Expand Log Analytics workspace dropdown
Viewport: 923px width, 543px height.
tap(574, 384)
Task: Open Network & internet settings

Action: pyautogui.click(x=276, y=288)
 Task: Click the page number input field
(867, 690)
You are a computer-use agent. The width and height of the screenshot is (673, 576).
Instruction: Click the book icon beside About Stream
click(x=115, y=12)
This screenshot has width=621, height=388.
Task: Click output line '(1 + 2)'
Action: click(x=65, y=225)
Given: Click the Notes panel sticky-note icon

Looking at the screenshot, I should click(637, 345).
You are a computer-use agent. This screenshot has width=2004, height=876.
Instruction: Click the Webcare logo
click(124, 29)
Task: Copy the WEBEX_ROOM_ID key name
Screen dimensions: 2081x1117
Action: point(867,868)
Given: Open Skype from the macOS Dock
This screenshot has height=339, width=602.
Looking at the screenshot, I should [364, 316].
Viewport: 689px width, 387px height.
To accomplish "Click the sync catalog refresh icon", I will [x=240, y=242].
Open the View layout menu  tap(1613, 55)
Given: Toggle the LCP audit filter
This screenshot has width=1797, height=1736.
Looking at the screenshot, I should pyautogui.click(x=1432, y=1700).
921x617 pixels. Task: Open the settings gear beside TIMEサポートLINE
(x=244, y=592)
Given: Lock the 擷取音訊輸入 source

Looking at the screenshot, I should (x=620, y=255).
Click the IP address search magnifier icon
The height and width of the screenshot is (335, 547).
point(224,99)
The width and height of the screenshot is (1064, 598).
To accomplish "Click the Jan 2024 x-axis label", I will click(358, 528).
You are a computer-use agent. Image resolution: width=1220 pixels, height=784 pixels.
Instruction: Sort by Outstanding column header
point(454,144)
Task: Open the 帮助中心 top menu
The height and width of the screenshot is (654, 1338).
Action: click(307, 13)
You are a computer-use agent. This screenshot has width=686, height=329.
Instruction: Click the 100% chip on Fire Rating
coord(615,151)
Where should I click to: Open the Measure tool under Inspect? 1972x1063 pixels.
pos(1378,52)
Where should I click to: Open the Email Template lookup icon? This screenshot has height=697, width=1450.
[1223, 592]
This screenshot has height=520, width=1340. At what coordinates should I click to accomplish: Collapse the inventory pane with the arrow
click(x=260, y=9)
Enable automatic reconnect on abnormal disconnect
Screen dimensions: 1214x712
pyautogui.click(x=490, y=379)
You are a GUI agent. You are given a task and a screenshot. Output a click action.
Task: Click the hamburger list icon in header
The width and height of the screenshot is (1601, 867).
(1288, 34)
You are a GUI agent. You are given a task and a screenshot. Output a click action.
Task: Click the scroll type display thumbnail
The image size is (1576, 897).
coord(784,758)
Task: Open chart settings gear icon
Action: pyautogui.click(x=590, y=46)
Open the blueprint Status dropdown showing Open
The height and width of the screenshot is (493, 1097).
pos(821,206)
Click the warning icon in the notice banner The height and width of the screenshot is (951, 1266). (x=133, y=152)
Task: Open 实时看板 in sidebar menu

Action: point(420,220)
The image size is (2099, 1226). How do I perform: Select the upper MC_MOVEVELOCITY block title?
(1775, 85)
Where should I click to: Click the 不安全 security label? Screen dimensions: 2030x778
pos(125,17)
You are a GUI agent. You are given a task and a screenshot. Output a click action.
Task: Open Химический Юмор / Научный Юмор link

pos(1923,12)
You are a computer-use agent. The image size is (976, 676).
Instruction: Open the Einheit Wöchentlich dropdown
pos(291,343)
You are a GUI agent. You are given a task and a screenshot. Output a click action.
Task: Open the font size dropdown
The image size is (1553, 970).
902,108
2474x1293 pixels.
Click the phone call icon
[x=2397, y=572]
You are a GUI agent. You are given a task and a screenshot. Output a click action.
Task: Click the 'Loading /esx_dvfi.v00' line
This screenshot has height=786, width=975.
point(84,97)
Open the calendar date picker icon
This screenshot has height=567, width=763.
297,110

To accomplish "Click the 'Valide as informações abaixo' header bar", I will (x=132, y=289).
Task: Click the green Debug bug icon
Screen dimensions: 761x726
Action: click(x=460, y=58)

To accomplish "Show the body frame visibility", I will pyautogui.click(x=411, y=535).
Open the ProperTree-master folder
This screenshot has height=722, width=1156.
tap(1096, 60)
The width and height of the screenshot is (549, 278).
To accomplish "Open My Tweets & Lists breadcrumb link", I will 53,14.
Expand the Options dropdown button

What needs to be done:
Give back the complete data, each line unchanged.

Answer for the task:
Expand Log Analytics workspace dropdown
Viewport: 923px width, 543px height.
tap(574, 384)
Task: Open Network & internet settings

Action: pyautogui.click(x=276, y=288)
 Task: Click the page number input field
(867, 690)
You are a computer-use agent. The width and height of the screenshot is (673, 576).
Instruction: Click the book icon beside About Stream
click(x=115, y=12)
This screenshot has width=621, height=388.
Task: Click output line '(1 + 2)'
Action: click(x=65, y=225)
Given: Click the Notes panel sticky-note icon

Looking at the screenshot, I should click(637, 345).
You are a computer-use agent. This screenshot has width=2004, height=876.
Instruction: Click the Webcare logo
click(124, 29)
Task: Copy the WEBEX_ROOM_ID key name
Screen dimensions: 2081x1117
Action: point(867,868)
Given: Open Skype from the macOS Dock
This screenshot has height=339, width=602.
Looking at the screenshot, I should [364, 316].
Viewport: 689px width, 387px height.
To accomplish "Click the sync catalog refresh icon", I will [x=240, y=242].
Open the View layout menu  tap(1613, 55)
Given: Toggle the LCP audit filter
This screenshot has width=1797, height=1736.
Looking at the screenshot, I should pyautogui.click(x=1432, y=1700).
921x617 pixels. Task: Open the settings gear beside TIMEサポートLINE
(x=244, y=592)
Given: Lock the 擷取音訊輸入 source

Looking at the screenshot, I should (x=620, y=255).
Click the IP address search magnifier icon
The height and width of the screenshot is (335, 547).
point(224,99)
The width and height of the screenshot is (1064, 598).
To accomplish "Click the Jan 2024 x-axis label", I will click(358, 528).
You are a computer-use agent. Image resolution: width=1220 pixels, height=784 pixels.
Instruction: Sort by Outstanding column header
point(454,144)
Task: Open the 帮助中心 top menu
The height and width of the screenshot is (654, 1338).
Action: click(307, 13)
You are a computer-use agent. This screenshot has width=686, height=329.
Instruction: Click the 100% chip on Fire Rating
coord(615,151)
Where should I click to: Open the Measure tool under Inspect? 1972x1063 pixels.
pos(1378,52)
Where should I click to: Open the Email Template lookup icon? This screenshot has height=697, width=1450.
[1223, 592]
This screenshot has height=520, width=1340. At what coordinates should I click to accomplish: Collapse the inventory pane with the arrow
click(x=260, y=9)
Enable automatic reconnect on abnormal disconnect
Screen dimensions: 1214x712
pyautogui.click(x=490, y=379)
You are a GUI agent. You are given a task and a screenshot. Output a click action.
Task: Click the hamburger list icon in header
The width and height of the screenshot is (1601, 867).
(1288, 34)
You are a GUI agent. You are given a task and a screenshot. Output a click action.
Task: Click the scroll type display thumbnail
The image size is (1576, 897).
coord(784,758)
Task: Open chart settings gear icon
Action: pyautogui.click(x=590, y=46)
Open the blueprint Status dropdown showing Open
The height and width of the screenshot is (493, 1097).
pos(821,206)
Click the warning icon in the notice banner The height and width of the screenshot is (951, 1266). (x=133, y=152)
Task: Open 实时看板 in sidebar menu

Action: point(420,220)
The image size is (2099, 1226). How do I perform: Select the upper MC_MOVEVELOCITY block title?
(1775, 85)
Where should I click to: Click the 不安全 security label? Screen dimensions: 2030x778
pos(125,17)
You are a GUI agent. You are given a task and a screenshot. Output a click action.
Task: Open Химический Юмор / Научный Юмор link

pos(1923,12)
You are a computer-use agent. The image size is (976, 676).
Instruction: Open the Einheit Wöchentlich dropdown
pos(291,343)
You are a GUI agent. You are given a task and a screenshot. Output a click action.
Task: Open the font size dropdown
The image size is (1553, 970).
902,108
2474x1293 pixels.
Click the phone call icon
[x=2397, y=572]
You are a GUI agent. You are given a task and a screenshot. Output a click action.
Task: Click the 'Loading /esx_dvfi.v00' line
This screenshot has height=786, width=975.
point(84,97)
Open the calendar date picker icon
This screenshot has height=567, width=763.
297,110

To accomplish "Click the 'Valide as informações abaixo' header bar", I will (x=132, y=289).
Task: Click the green Debug bug icon
Screen dimensions: 761x726
Action: click(x=460, y=58)

To accomplish "Show the body frame visibility", I will pyautogui.click(x=411, y=535).
Open the ProperTree-master folder
This screenshot has height=722, width=1156.
tap(1096, 60)
The width and height of the screenshot is (549, 278).
To accomplish "Open My Tweets & Lists breadcrumb link", I will 53,14.
Expand the Options dropdown button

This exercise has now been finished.